What is needed —
Reproduce verbatim the line containing "The image size" and every line that follows it through the end of the entries below, omitting all pictures.

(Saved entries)

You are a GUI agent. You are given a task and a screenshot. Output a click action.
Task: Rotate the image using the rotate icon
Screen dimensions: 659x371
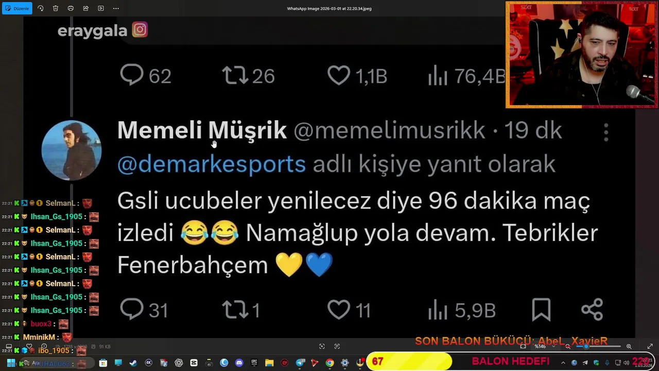pyautogui.click(x=41, y=8)
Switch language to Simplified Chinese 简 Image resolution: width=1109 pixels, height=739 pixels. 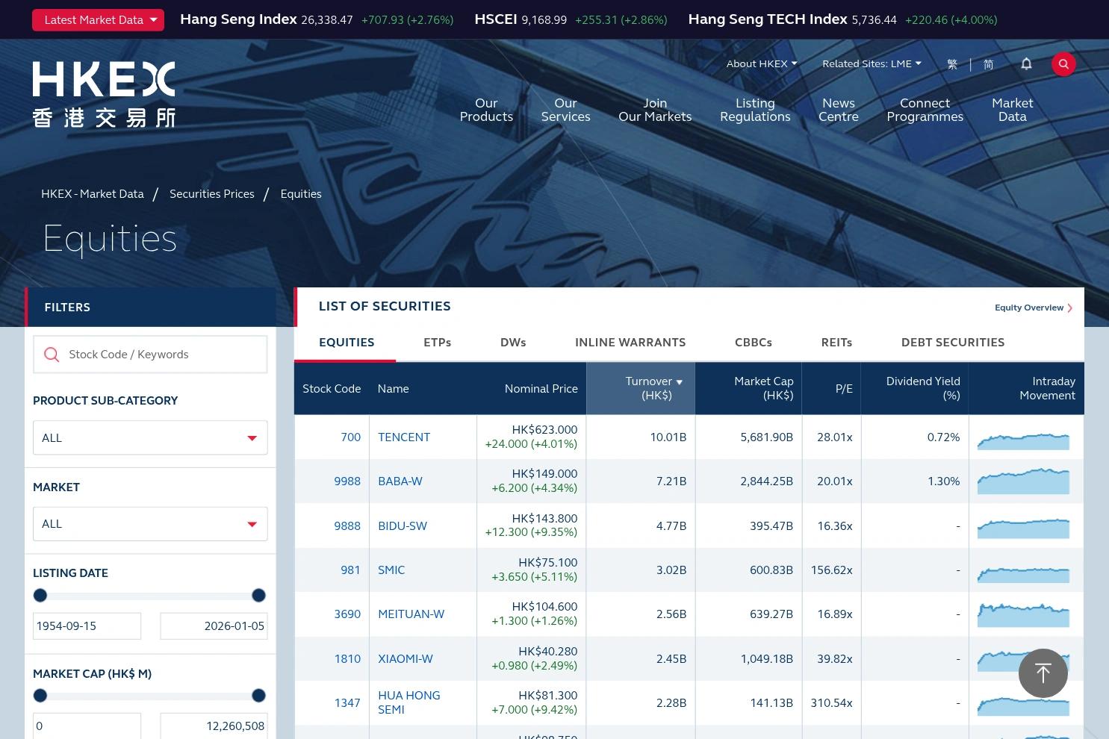(x=988, y=64)
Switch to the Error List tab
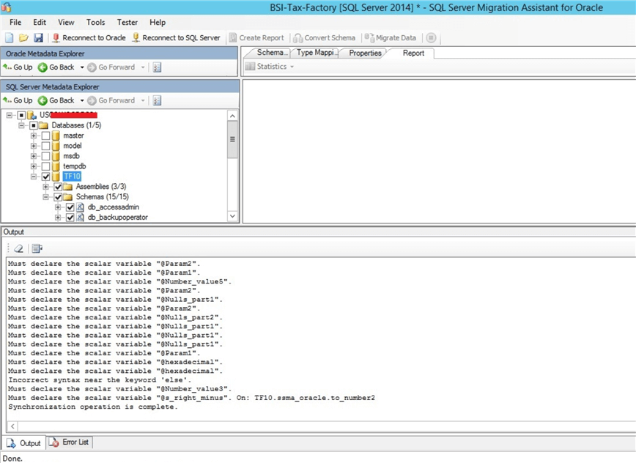Screen dimensions: 636x463 point(69,442)
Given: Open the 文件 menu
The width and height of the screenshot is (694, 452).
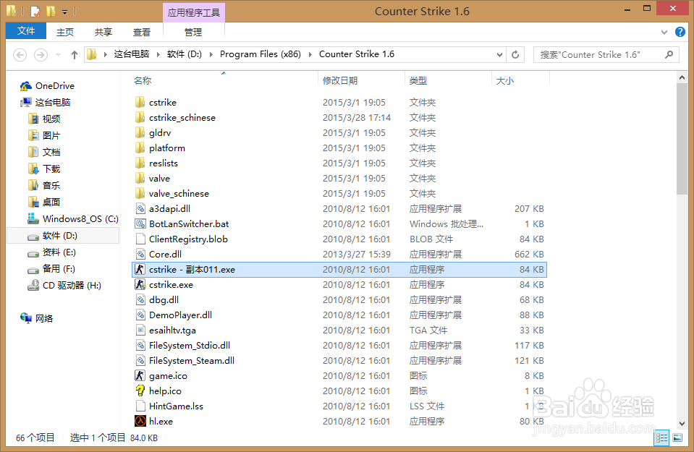Looking at the screenshot, I should (x=25, y=32).
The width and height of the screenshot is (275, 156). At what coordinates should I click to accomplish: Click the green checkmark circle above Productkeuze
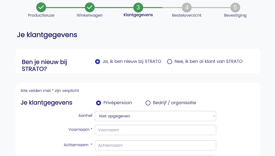point(41,7)
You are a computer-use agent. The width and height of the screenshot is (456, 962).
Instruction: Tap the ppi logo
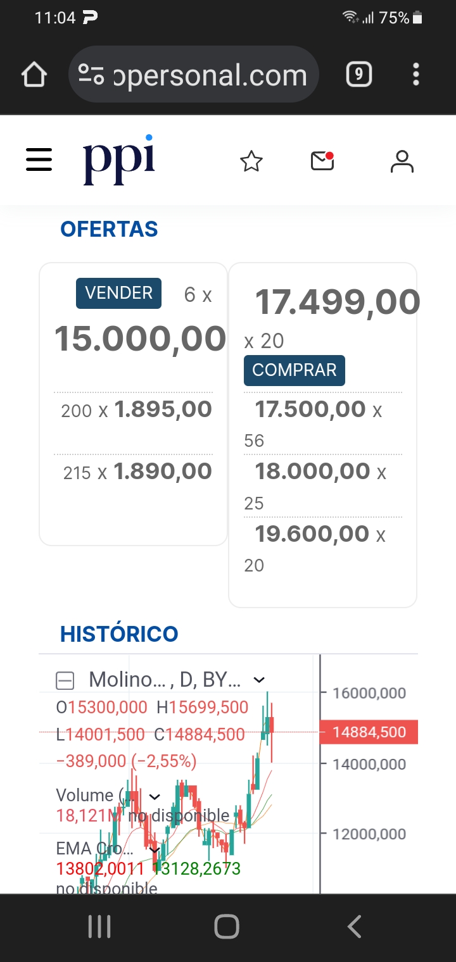coord(118,159)
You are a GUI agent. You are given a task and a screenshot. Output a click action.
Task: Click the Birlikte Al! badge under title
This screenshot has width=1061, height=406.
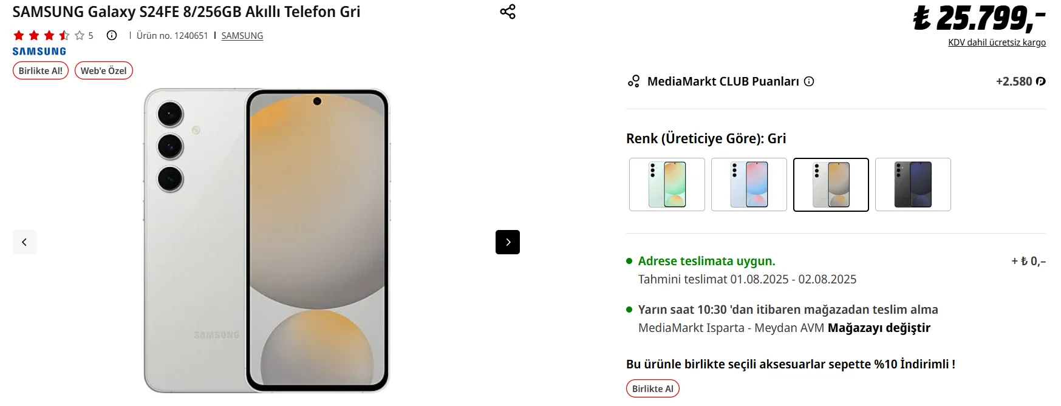pyautogui.click(x=41, y=70)

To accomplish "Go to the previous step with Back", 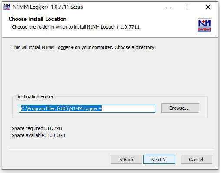I will 126,160.
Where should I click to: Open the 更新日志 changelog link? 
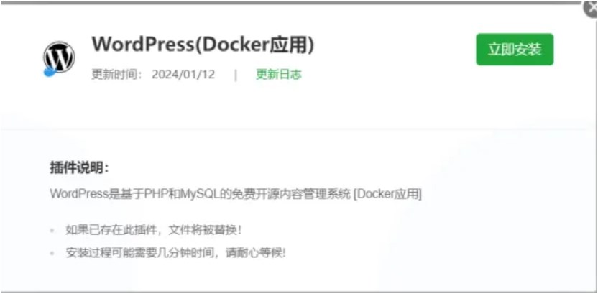point(279,74)
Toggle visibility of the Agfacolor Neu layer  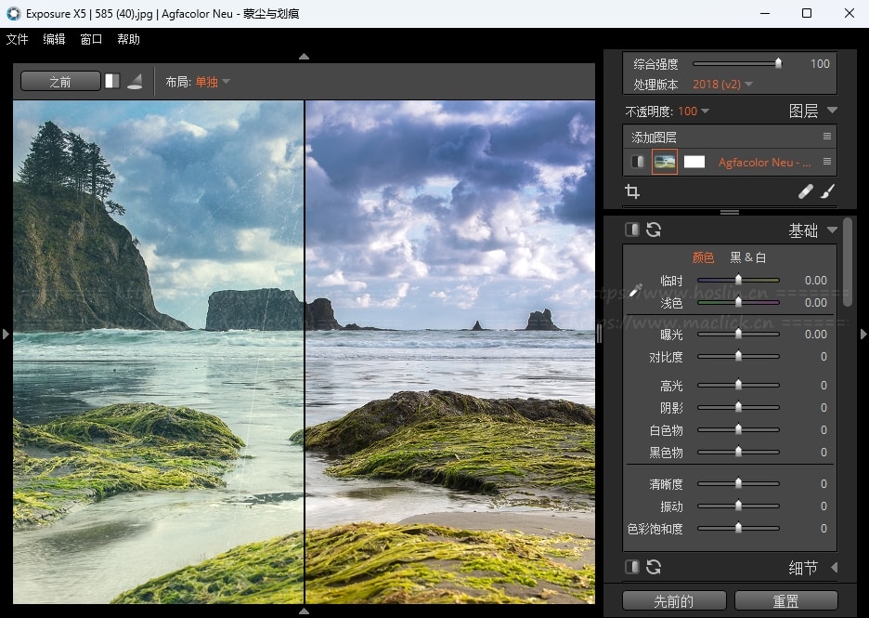637,162
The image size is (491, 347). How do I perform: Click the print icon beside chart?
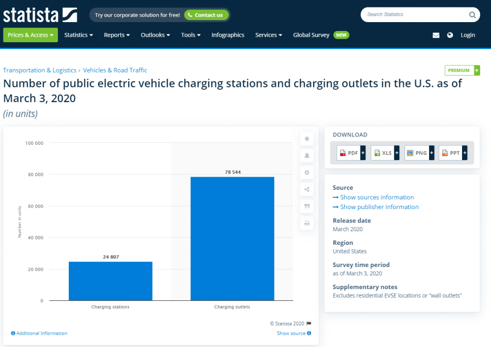click(307, 223)
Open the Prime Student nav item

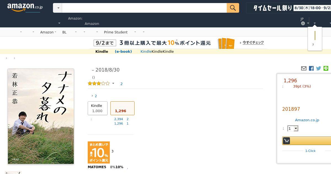click(x=116, y=32)
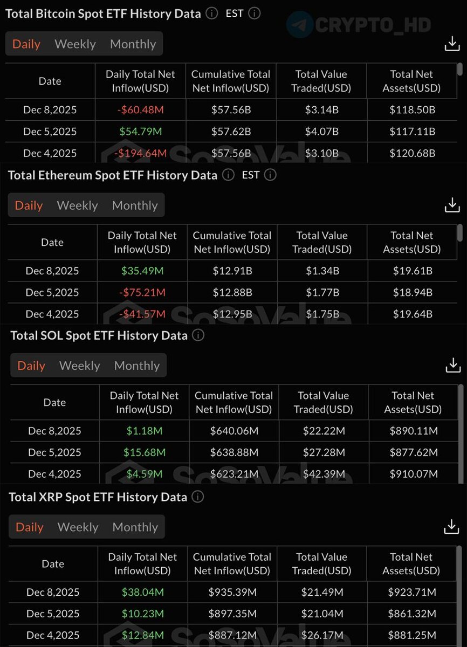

Exercise answer —
The image size is (491, 347). How do I perform: Click the print icon beside chart?
click(307, 223)
Open the Prime Student nav item

click(x=116, y=32)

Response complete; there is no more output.